On behalf of Girardi Keese of Girardi | Keese posted in Motor Vehicle Accidents.

“A higher number of heavy-truck drivers die on the job than workers in any other occupation.”

– The Sacramento Bee

Driving big rigs is No. 3 on the list of California’s 12 deadliest jobs, as the Sacramento Bee reports. Out of 12 occupations, truck driving falls behind just logging and aviation, with 295 fatalities throughout 2012-2016.

But part of what has many truck drivers up in arms over the latest safety regulations (see: electronic logging devices) is that many critics and lawmakers haven’t walked a mile in a driver’s shoes – or driven a few thousand miles.

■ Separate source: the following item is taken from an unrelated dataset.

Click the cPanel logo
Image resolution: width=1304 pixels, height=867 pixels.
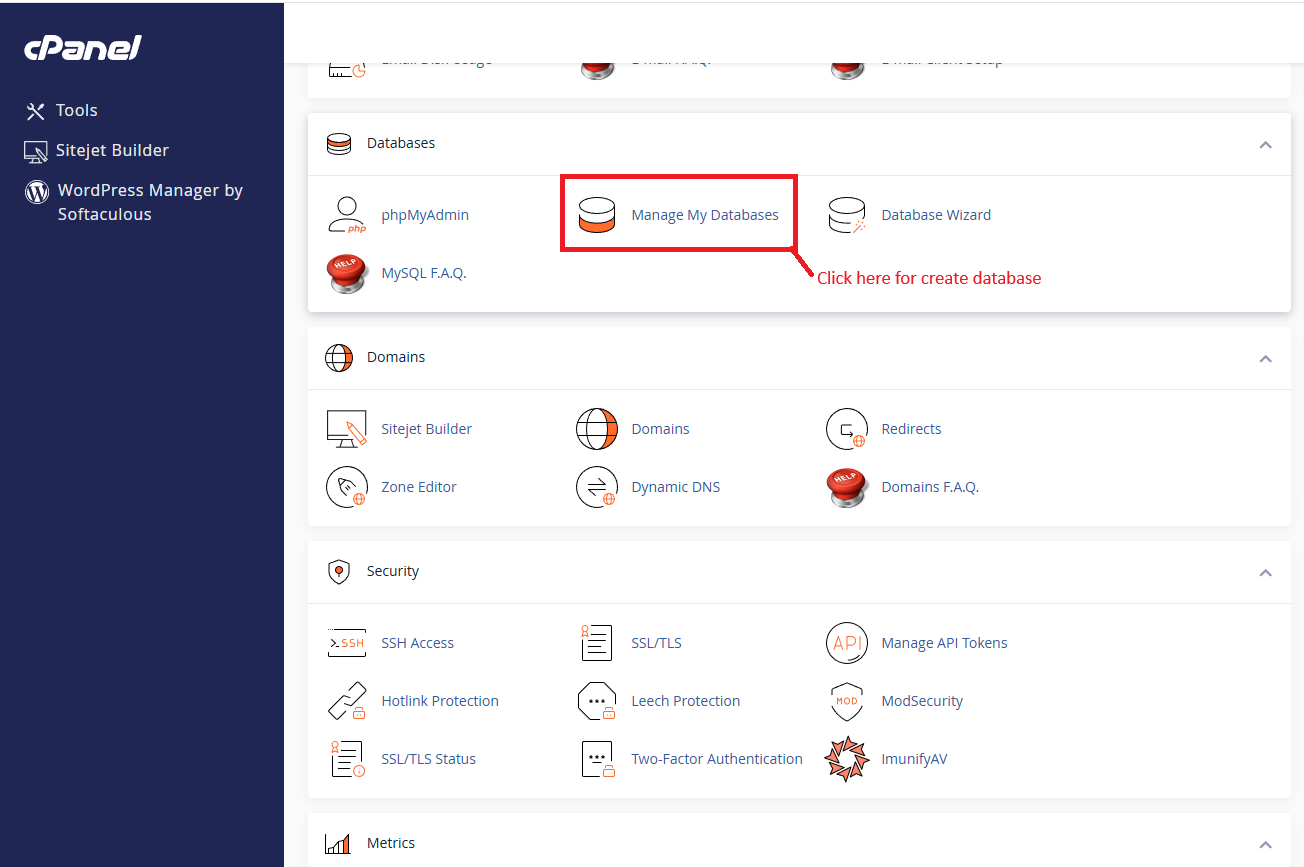point(82,47)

Electronic logging devices make it harder for drivers to fudge their logbooks to show compliance with hours-of-service rules. These rules are meant to keep drivers fresh and awake while behind the wheel, but drivers don’t all agree that these rules work as they should, or that drivers shouldn’t be allowed a little “wiggle room” on compliance.

Be that as it may, the fact remains: As professional drivers with commercial driver’s licenses, with rigs that can weigh up to 80,000 pounds fully loaded, drivers have a duty to ensure that they don’t nod off while behind the wheel.

Two to three thousand miles is the rough weekly average number of miles a truck driver logs every week – an estimated 45,000 miles per year – and the goal is to get loads from Point A to Point B safely and on time.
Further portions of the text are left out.